* _ACTIVITY_: Search each line below for the word "Select" and list those that contain it.

====== DATA SUPPLIED ======

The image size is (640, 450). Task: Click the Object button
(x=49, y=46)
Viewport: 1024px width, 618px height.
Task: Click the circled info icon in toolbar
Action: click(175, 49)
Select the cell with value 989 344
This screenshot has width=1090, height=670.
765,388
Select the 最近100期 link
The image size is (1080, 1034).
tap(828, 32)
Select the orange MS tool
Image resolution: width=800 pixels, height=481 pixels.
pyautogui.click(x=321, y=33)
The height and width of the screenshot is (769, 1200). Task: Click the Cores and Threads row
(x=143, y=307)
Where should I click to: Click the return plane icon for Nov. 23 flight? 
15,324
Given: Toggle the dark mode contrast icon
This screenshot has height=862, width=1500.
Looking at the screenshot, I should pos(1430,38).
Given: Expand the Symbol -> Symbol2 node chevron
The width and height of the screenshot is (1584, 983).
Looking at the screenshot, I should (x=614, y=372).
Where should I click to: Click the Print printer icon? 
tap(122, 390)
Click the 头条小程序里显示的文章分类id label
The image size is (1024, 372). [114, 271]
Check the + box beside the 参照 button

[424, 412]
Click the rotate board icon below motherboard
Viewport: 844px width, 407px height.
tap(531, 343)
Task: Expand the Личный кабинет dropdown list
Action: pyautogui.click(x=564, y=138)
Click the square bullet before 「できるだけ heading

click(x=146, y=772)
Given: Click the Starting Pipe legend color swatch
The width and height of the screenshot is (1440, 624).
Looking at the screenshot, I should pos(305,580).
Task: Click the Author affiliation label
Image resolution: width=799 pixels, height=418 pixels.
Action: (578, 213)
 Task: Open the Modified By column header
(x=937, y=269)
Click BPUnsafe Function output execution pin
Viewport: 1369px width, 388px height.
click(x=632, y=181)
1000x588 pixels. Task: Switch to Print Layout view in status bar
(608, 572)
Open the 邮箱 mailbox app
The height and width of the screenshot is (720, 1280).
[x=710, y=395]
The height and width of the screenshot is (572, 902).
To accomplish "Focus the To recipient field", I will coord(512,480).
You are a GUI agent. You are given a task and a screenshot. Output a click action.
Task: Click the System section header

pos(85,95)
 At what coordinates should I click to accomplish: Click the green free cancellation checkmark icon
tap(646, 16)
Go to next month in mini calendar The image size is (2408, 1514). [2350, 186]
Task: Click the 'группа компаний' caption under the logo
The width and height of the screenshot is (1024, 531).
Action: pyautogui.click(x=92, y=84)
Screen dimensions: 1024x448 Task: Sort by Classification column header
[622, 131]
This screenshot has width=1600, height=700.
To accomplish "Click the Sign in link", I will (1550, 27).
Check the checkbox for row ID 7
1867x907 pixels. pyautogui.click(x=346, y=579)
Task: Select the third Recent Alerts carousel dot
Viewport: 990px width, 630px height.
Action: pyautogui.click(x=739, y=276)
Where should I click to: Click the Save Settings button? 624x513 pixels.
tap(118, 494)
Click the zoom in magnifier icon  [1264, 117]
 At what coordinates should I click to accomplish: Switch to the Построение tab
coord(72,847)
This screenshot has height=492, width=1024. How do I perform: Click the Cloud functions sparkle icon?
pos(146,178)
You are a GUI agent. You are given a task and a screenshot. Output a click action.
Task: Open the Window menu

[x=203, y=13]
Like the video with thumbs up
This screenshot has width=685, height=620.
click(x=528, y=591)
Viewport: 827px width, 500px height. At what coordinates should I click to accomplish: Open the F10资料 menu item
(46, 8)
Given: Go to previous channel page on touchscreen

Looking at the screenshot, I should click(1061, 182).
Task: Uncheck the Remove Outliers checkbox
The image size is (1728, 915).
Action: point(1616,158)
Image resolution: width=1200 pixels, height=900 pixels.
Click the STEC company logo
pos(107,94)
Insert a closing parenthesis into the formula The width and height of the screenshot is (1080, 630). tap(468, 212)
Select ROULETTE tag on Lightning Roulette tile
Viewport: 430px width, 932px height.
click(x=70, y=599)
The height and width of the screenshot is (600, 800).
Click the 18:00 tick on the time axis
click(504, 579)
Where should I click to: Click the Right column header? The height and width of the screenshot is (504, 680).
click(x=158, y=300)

======

* _ANSWER TO THE EXERCISE_:
Select the cell with value 989 344
Select the 最近100期 link
Select the orange MS tool
Task: Select the third Recent Alerts carousel dot
Select ROULETTE tag on Lightning Roulette tile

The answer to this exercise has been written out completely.